Snap Shot: The Aaron Hernandez Verdict

With apologies to my friend, mentor, and all around esteemed colleague Scott Greenfield for the last gaffe in snagging his “But For Video” gimmick. The “Snap Shot” will be my “Short Take” on an issue. 

Aaron Hernandez, a former Tight End for the New England Patriots, was recently found not guilty of a double murder by a jury of his peers. His detractors on social media were quick to point out that he’s already serving life plus cancer for another murder, and that he’s not coming back to the NFL. Gleefully celebrating in a healthy dose of righteous indignation, someone made the mistake of asking me what I thought of Hernandez’s win in court.

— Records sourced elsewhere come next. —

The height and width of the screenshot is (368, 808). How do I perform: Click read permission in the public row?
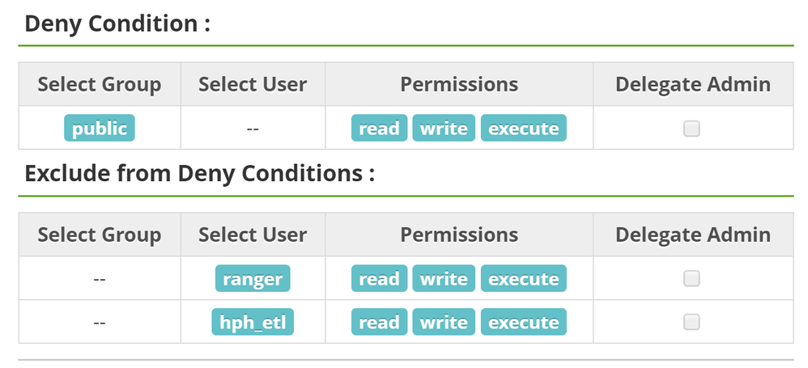[379, 129]
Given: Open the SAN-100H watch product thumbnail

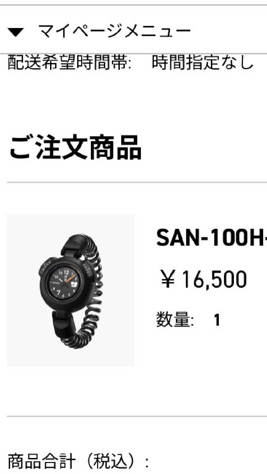Looking at the screenshot, I should (x=71, y=290).
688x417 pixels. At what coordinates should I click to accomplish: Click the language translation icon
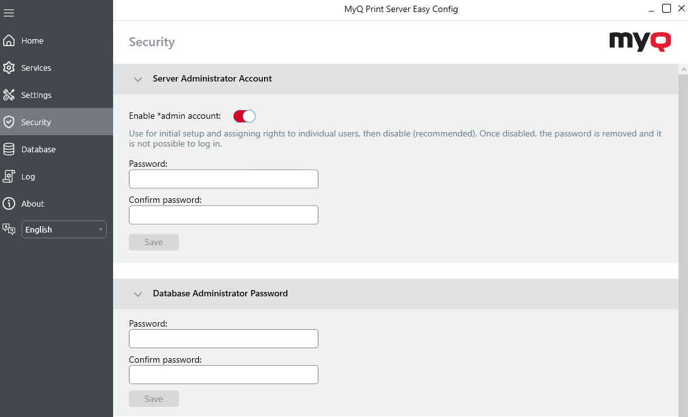[9, 229]
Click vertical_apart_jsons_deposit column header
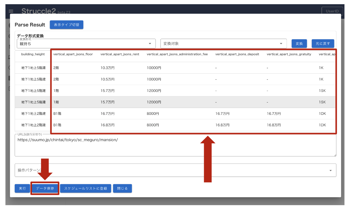Viewport: 349px width, 210px height. [237, 54]
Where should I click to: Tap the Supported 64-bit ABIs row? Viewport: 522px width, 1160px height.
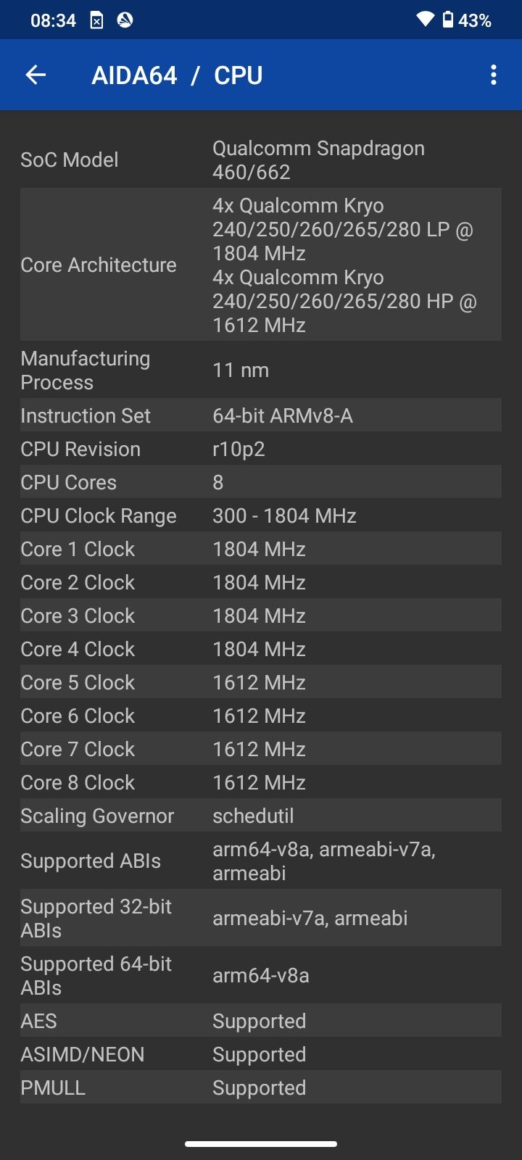click(261, 975)
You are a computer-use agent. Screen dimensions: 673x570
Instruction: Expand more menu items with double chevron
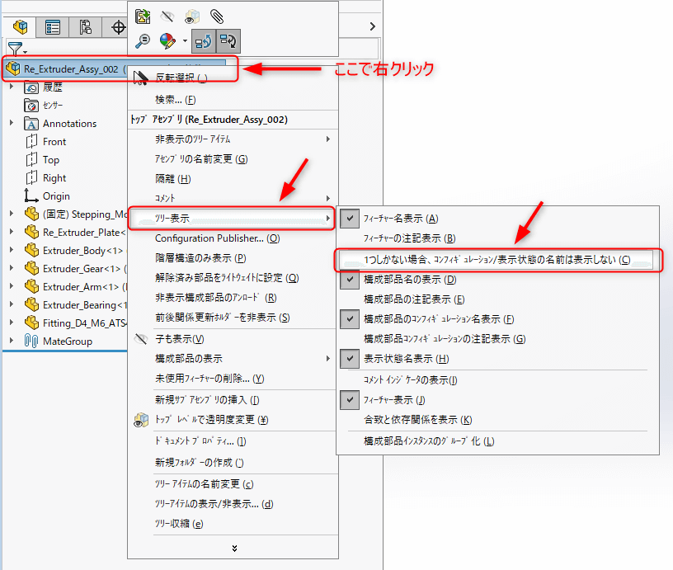[234, 548]
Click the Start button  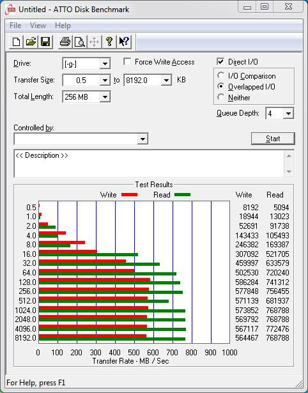click(273, 139)
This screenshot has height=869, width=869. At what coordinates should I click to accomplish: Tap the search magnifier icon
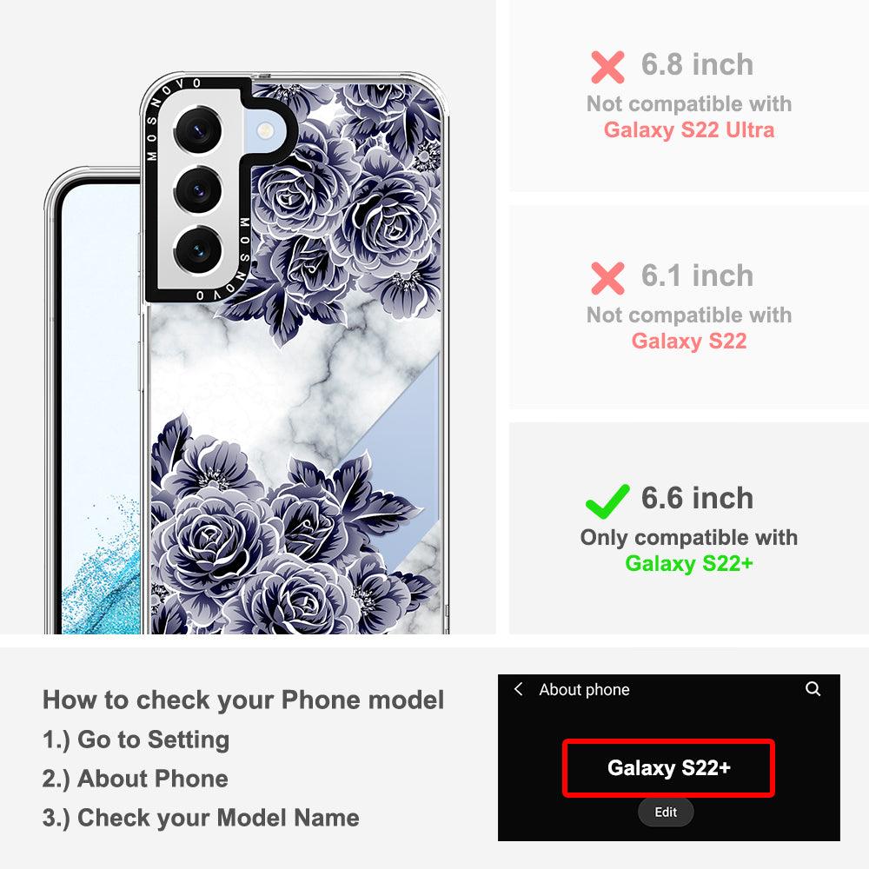813,689
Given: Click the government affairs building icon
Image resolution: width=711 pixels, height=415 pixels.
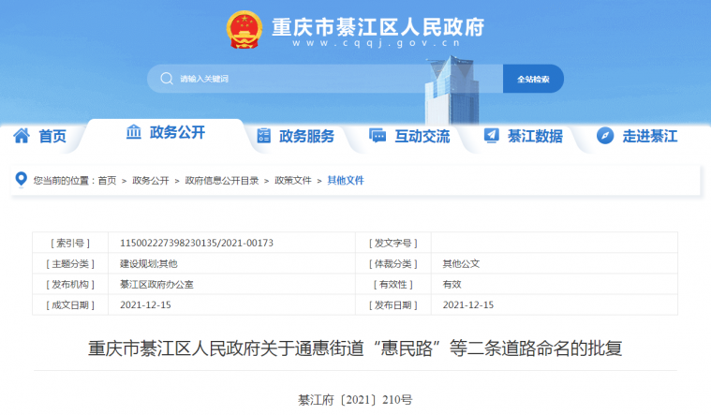Looking at the screenshot, I should point(134,132).
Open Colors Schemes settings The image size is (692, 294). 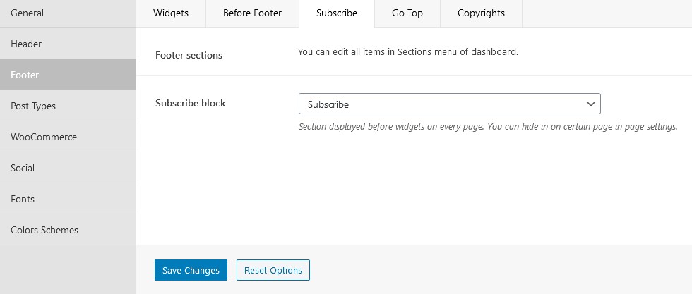(x=68, y=230)
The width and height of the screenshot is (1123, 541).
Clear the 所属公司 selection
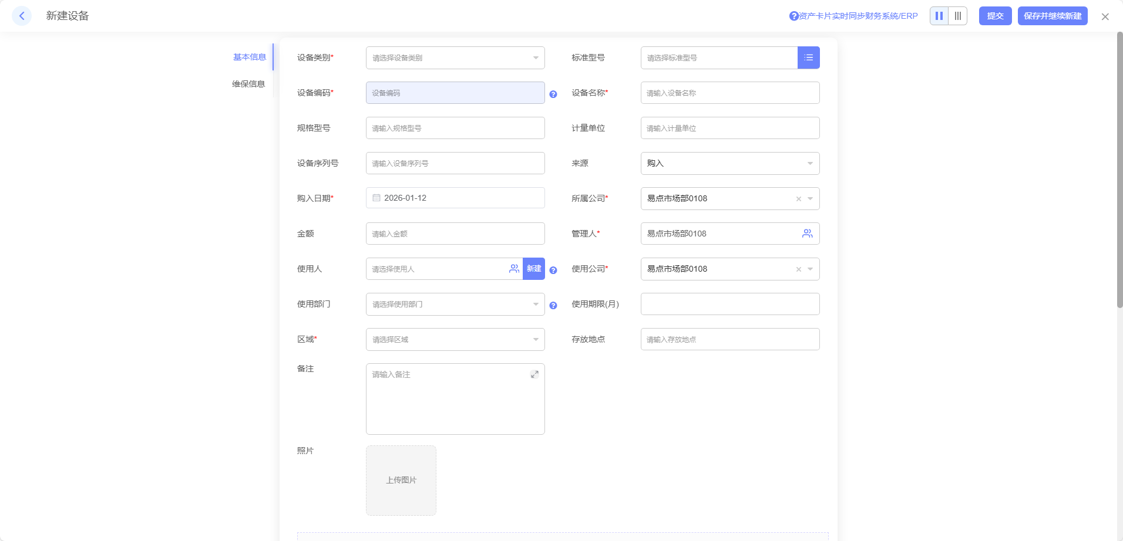pyautogui.click(x=798, y=199)
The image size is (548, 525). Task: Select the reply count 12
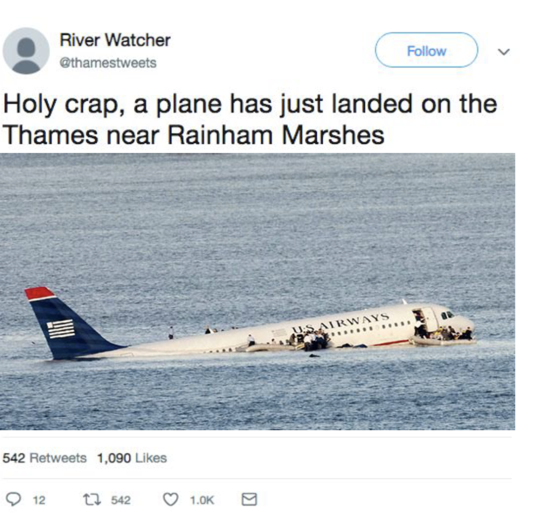pyautogui.click(x=39, y=500)
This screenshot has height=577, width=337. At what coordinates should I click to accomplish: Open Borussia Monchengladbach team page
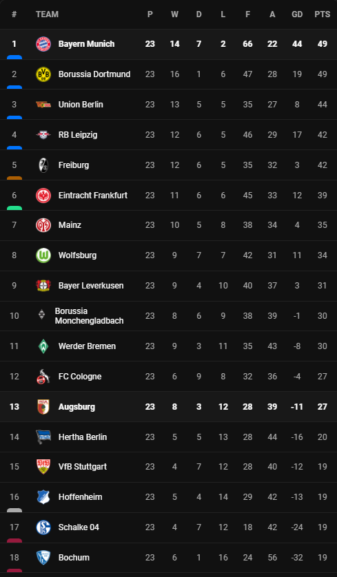[x=89, y=316]
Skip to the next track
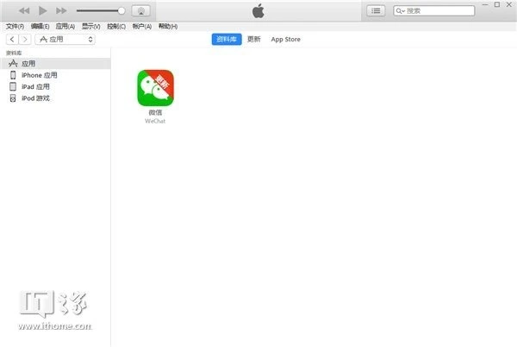This screenshot has height=347, width=517. [61, 10]
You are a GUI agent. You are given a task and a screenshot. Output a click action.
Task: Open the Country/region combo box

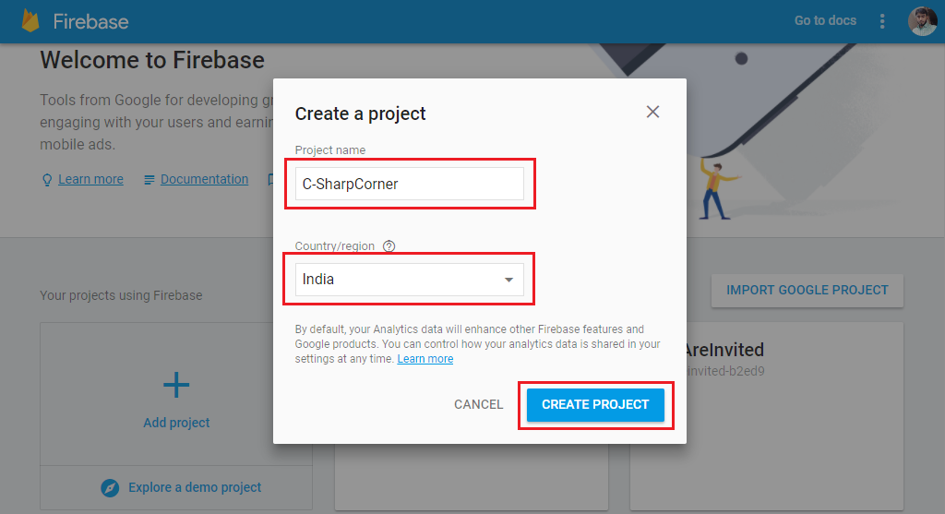click(x=409, y=280)
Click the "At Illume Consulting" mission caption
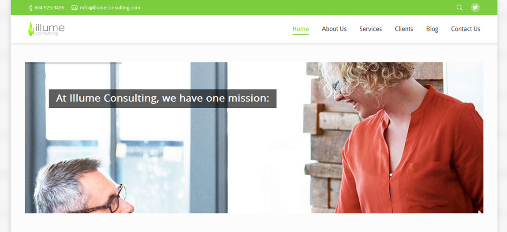 tap(163, 99)
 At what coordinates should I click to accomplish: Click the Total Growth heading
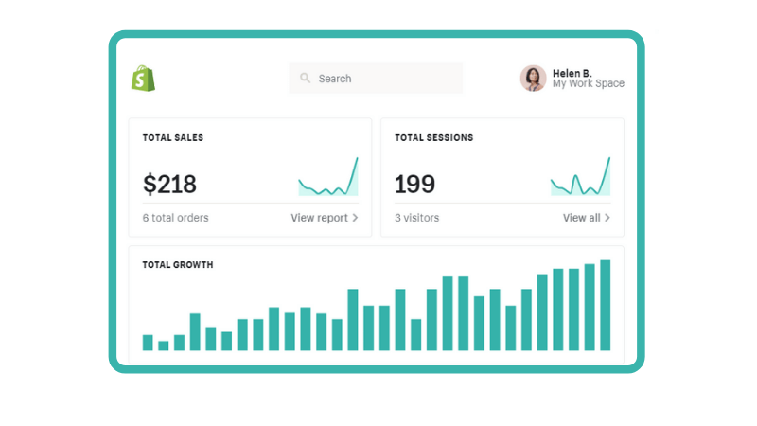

Here’s the answer. I’m happy Aaron Hernandez got the coveted NG.

Not because I think he’s going to get into the Patriots’ good graces again anytime soon. Having married into a Patriots fan family, I’ve got experience knowing how forgiving Pats fans are for indiscretions. I also don’t see Hernandez getting into the NFL’s good graces either. A return to football would be the comeback story of a lifetime for a guy like Aaron Hernandez.

I’m happy because the Hernandez verdict represents a rarity in our criminal justice system. The state threw everything they had at Aaron Hernandez and a jury of his peers said “sorry, we’re not buying it.” That’s a rarity in our society, one so quick to condemn and label someone a criminal.

“Innocent until proven guilty” is just an empty platitude in a society based on feelings. 

Here the state didn’t have enough evidence to prove beyond a reasonable doubt Aaron Hernandez was part of a double murder. The jury, usually ready to hang a defendant at first sight, said “no” in this case. That’s a win for Hernandez and his defense team, even if he still has life in prison now that the trial is finished.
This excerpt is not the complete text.